--- WHAT THIS EXERCISE ASKS ---
[A] In the harmonic sum post, what approach is said to be well suited for series involving harmonic numbers?
[B] Duplicate a passage of the harmonic sum post, starting with "Closed form expression for the harmonic" and going on through "Any suggestions ?".

--- DOCUMENT EXCERPT ---

========================

Closed form expression for the harmonic sum $\sum\limits_{n=1}^{\infty}\frac{H_{2n}}{n^2\cdot4^n}{2n \choose n}$ I'm wondering if one could derive a closed form expression for the series
$$\sum_{n=1}^{\infty}\frac{H_{2n}}{n^2\cdot4^n}{2n \choose n}$$
$$\text{With } \text{ } \text{ } \text{ }H_n=\sum_{k=1}^{n}\frac{1}{k}\text{ } \text{ } \text{} \text{ } \text{ }\text{the } n^{th} \text{ harmonic number.}$$
Now, I know series involving harmonic numbers are well suited for a summation by part (or Abel's transformation) approach, but it doesn't lead anywere here, at least not in this state.
Any suggestions ?

========================

--- GIVEN INFORMATION ---

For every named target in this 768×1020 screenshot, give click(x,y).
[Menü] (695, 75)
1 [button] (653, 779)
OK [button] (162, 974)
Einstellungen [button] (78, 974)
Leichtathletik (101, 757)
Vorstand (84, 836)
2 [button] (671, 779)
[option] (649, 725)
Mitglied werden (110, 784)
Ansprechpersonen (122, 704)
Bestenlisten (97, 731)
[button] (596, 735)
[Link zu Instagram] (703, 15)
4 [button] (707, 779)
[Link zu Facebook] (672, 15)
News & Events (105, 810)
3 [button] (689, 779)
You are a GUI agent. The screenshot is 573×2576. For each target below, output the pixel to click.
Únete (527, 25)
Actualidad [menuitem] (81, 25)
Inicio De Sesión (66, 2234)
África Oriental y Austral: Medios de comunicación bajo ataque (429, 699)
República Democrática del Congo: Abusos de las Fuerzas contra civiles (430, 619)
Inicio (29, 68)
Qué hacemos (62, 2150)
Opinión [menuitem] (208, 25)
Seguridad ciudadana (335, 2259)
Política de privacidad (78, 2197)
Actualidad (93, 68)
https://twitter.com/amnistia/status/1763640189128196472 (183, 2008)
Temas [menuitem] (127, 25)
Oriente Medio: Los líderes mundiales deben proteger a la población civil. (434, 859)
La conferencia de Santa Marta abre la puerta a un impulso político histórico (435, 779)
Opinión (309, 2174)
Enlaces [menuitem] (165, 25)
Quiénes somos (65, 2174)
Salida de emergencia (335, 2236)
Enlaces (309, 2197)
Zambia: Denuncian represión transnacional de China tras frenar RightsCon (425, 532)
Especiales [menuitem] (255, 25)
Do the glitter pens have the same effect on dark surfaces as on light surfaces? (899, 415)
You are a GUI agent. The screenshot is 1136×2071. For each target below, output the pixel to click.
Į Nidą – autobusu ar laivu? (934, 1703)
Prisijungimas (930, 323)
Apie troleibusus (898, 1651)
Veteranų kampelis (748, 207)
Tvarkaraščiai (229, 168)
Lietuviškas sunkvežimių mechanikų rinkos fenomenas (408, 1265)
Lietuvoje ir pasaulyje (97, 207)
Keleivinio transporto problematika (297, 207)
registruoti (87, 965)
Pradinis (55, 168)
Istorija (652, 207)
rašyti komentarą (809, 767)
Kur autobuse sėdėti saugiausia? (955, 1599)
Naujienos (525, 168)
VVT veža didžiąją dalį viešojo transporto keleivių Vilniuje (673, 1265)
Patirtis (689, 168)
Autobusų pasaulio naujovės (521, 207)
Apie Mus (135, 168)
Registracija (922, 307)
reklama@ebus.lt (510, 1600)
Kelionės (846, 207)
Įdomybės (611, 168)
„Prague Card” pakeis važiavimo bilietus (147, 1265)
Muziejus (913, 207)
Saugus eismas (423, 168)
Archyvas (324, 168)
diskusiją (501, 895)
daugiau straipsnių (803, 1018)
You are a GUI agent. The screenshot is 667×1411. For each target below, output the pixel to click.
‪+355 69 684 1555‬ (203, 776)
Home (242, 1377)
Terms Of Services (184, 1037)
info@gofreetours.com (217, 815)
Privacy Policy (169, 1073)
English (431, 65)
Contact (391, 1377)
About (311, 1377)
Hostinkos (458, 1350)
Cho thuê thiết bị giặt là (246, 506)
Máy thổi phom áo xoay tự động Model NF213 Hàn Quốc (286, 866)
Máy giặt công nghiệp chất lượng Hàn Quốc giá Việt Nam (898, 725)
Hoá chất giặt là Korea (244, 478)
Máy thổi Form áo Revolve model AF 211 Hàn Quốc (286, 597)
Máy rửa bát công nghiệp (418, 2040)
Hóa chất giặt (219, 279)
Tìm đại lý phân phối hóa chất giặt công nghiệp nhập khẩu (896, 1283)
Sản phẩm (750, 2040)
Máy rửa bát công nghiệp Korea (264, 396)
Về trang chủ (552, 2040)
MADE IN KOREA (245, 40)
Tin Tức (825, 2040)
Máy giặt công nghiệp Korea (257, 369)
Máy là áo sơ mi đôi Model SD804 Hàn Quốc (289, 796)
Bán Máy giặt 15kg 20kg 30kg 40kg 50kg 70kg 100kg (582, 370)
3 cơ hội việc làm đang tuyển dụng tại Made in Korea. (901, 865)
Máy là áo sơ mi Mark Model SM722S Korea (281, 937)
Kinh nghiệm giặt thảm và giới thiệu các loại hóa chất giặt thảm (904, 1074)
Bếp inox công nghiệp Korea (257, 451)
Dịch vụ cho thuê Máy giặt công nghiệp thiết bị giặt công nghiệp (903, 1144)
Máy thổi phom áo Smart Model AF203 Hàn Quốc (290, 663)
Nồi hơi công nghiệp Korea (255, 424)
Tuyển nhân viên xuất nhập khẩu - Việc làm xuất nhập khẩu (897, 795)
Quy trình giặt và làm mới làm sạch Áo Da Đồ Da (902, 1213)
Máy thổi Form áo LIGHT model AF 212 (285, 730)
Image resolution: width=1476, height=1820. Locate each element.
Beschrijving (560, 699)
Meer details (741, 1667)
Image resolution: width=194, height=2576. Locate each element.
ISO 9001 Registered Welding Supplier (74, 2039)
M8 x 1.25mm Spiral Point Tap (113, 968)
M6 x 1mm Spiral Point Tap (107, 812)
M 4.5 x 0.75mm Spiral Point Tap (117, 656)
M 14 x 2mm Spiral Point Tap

========================

--- ANSWERS ---
[A] Summation by parts, also called Abel's transformation.

[B]
Closed form expression for the harmonic sum $\sum\limits_{n=1}^{\infty}\frac{H_{2n}}{n^2\cdot4^n}{2n \choose n}$ I'm wondering if one could derive a closed form expression for the series
$$\sum_{n=1}^{\infty}\frac{H_{2n}}{n^2\cdot4^n}{2n \choose n}$$
$$\text{With } \text{ } \text{ } \text{ }H_n=\sum_{k=1}^{n}\frac{1}{k}\text{ } \text{ } \text{} \text{ } \text{ }\text{the } n^{th} \text{ harmonic number.}$$
Now, I know series involving harmonic numbers are well suited for a summation by part (or Abel's transformation) approach, but it doesn't lead anywere here, at least not in this state.
Any suggestions ?